Возможно, этот эффект связан с визуальной концепцией фильма. У нас было два регистра, в которых мы снимали. Первый — такие пикториальные, картинные кадры, очень-очень общие, естественно, снятые со штатива с определенной длительностью. Между собой мы, немного банализируя, назвали их «маленький человечек — огромная природа». И второй тип съемки — это очень-очень близкие к людям крупные кадры, снятые ручной камерой, которые сопровождают все действия героев. Эта концепция продиктована самим характером этой катастрофы. Потому что лесной пожар — это больше осада, чем штурм. Очень долгое, изнурительное действие, при котором ты не все время бегаешь как полоумный: «Пожар! Пожар! Пожар!» Были моменты, когда непонятно было вообще, что снимать, потому что ничего не происходит. Поэтому, за исключением съемок в эпицентре, когда, грубо говоря, нужно было снимать что можешь, у нас было достаточно времени, чтобы придумать, что мы будем снимать. Но вообще я скептически отношусь к документальному пуританству: рамка кадра — это уже манипуляция реальностью. А монтаж звука — вообще отдельная история. Многие думают, что самый достоверный и честный звук — тот, что записали на площадке на микрофон. Но это полная чушь, потому что микрофон — просто кусок железа, который не может передать звуковую атмосферу реальности. Мы проводили недели в студии, занимаясь скульптурой звука, чтобы хоть как-то приблизится к тому, что мы чувствовали во время съемок. Я хотел, чтобы «Рай» был таким иммерсивным фильмом, дающим возможность зрителю оказаться в тайге окруженным пожаром, чтобы он мог разделить этот опыт со мной и моими героями.
А каково это — выставлять технику и думать о красоте картинки в тот момент, когда вокруг происходит катастрофа?
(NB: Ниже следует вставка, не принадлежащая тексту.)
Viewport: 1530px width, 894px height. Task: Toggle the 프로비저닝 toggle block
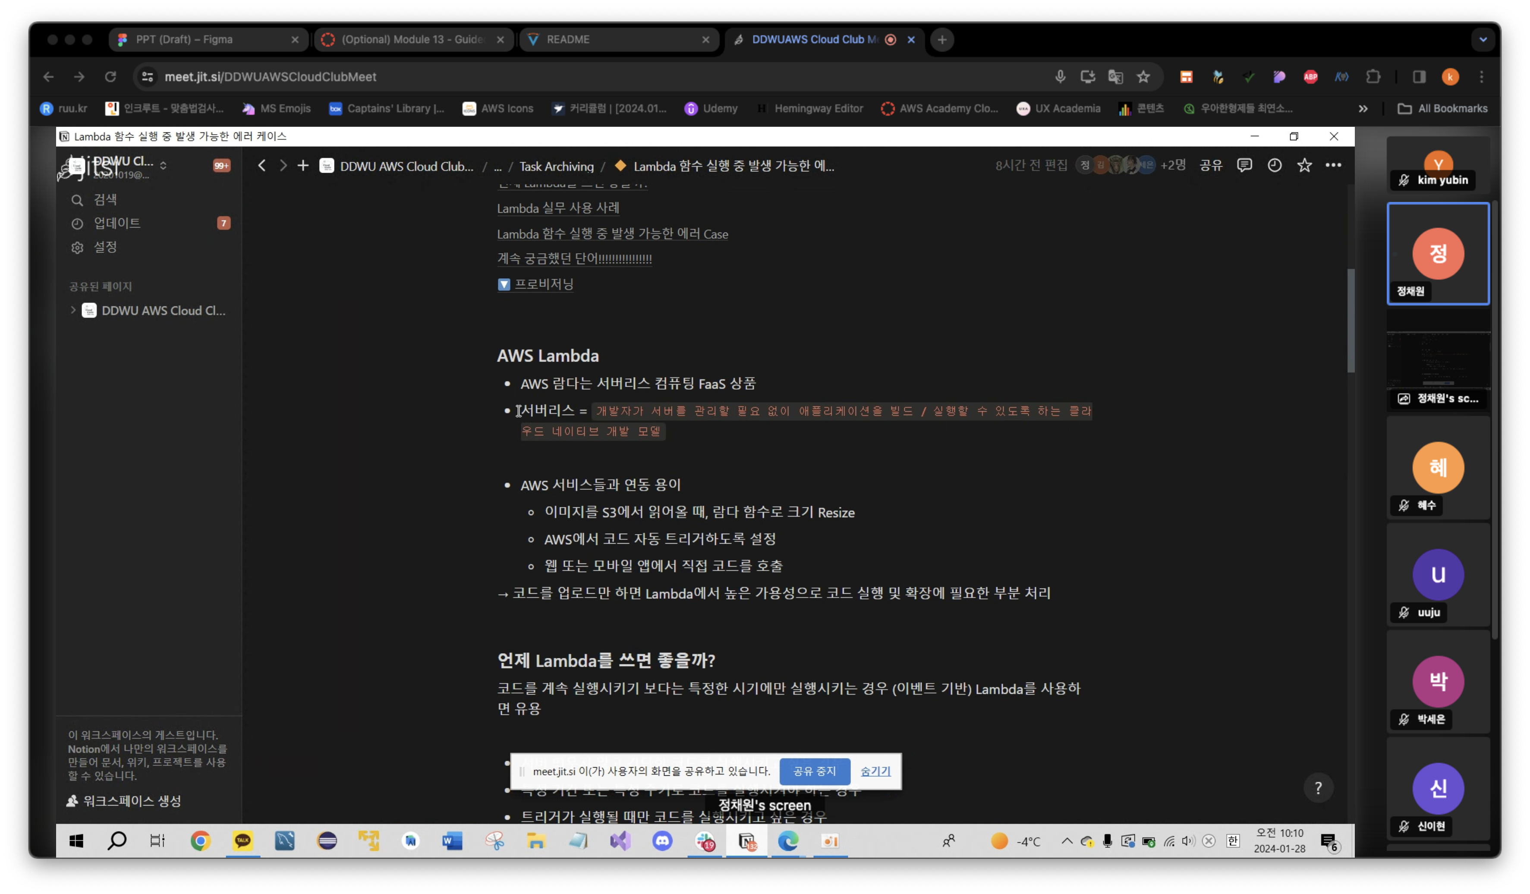(x=503, y=284)

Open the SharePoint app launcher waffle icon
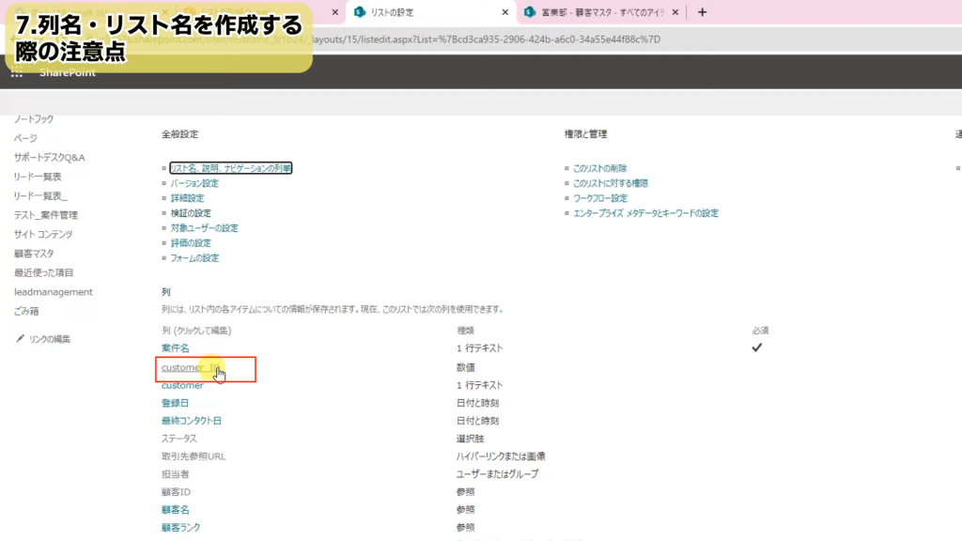pos(17,73)
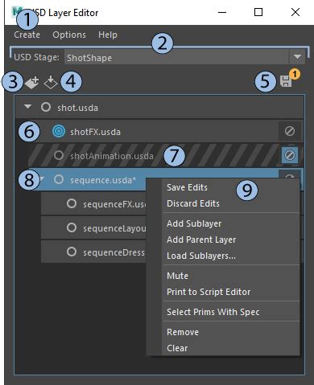314x385 pixels.
Task: Select the ShotShape stage field
Action: 176,57
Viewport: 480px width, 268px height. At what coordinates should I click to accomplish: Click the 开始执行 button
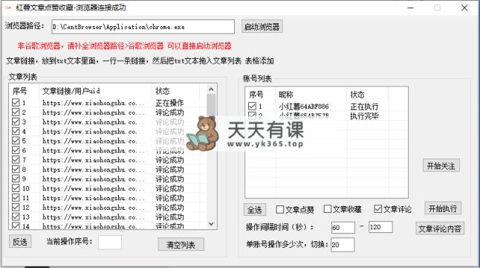point(443,208)
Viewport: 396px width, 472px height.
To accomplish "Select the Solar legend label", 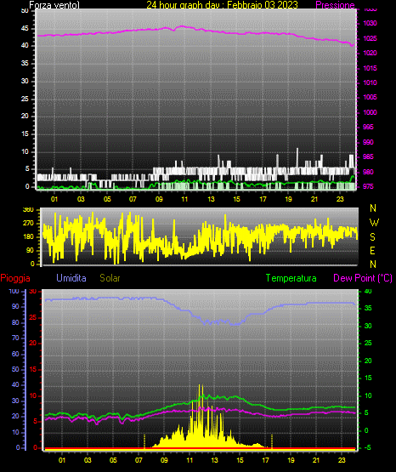I will [x=110, y=278].
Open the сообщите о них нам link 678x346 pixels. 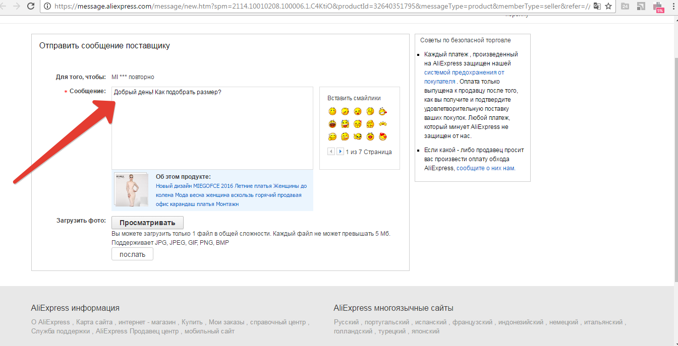coord(486,168)
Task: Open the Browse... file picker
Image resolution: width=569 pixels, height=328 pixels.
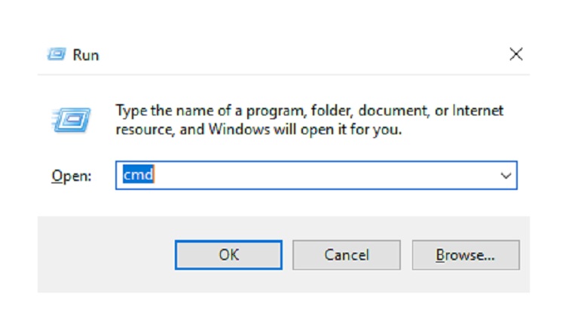Action: pyautogui.click(x=465, y=255)
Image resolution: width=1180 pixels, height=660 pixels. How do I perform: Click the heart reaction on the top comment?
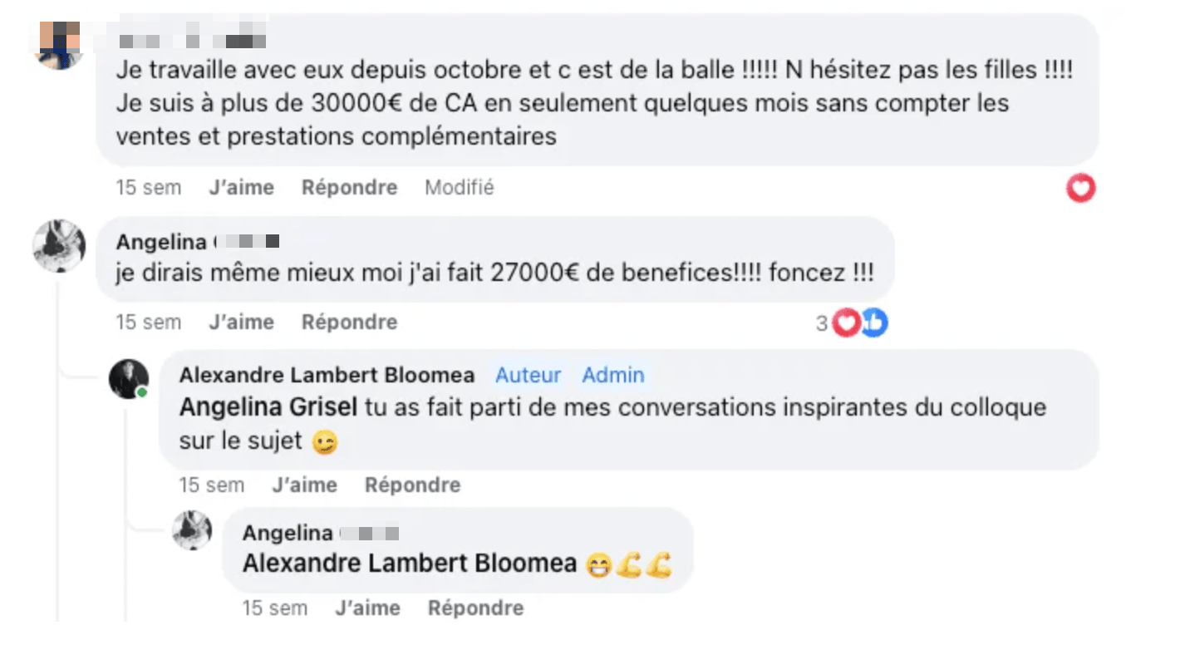(x=1080, y=189)
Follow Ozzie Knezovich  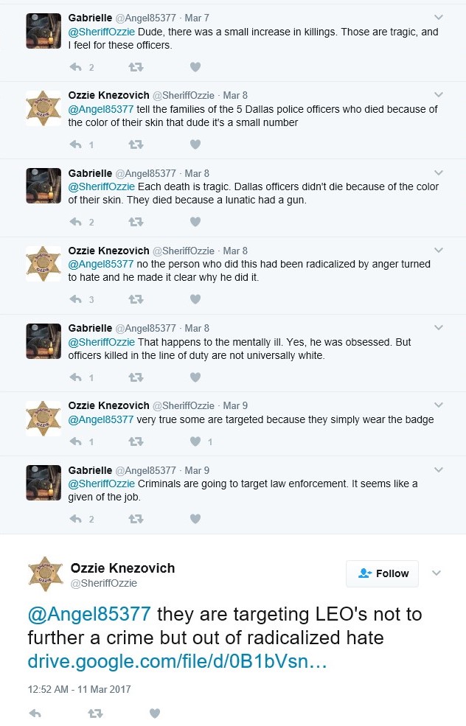pos(382,573)
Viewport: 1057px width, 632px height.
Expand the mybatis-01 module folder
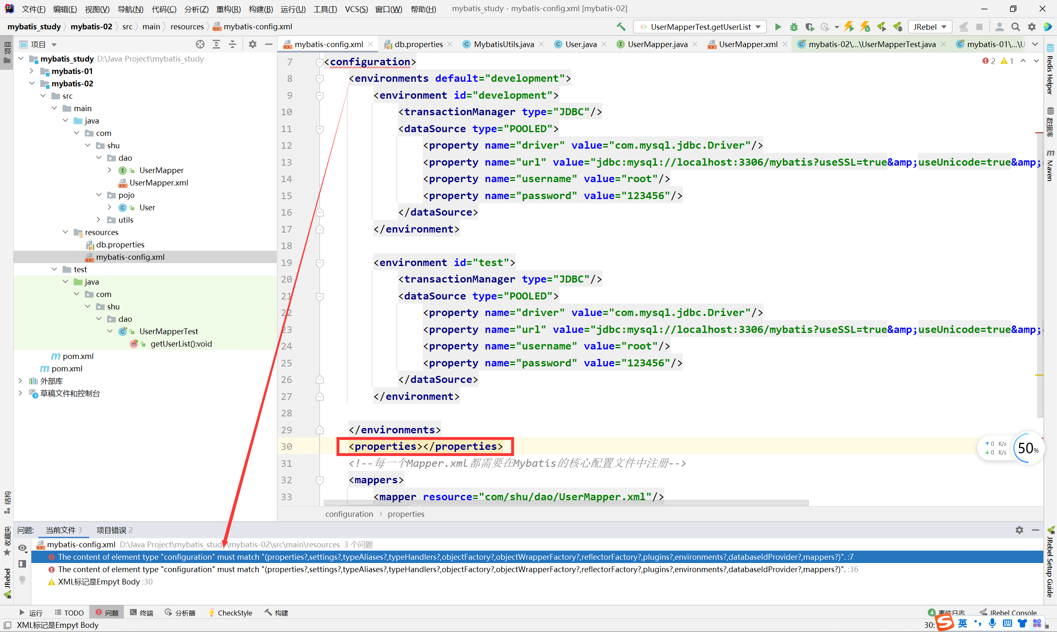[32, 71]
Для себя я провожу различие между красотой и эстетизацией. Красота для меня — это базовая ценность, и действительно ни одного кадра, который я не считаю красивым, в фильме нет. Поль даже немножко посмеивался надо мной: «Если не будет красиво, в фильм не войдет». В природных катастрофах есть своя устрашающая красота, это глупо отрицать. Но нам повезло, что деревня не сгорела. Соседняя сгорела, а Шологон уберегли. Причем сначала у меня был этот зуд документалиста — как же так, мы снимаем тут, а все самое страшное происходит у соседей. А потом мы с Полем много говорили о том, как мы могли бы снимать такую трагедию. Как ты можешь снимать кино, когда у людей горят дома? Пуритане-документалисты, наверное, будут критиковать «Рай» за его эстетическую составляющую. Но это тот язык, на котором я говорю. Об этих пожарах можно написать рапорт, репортаж или поэму. Мы писали поэму — звуком, картинкой и монтажом.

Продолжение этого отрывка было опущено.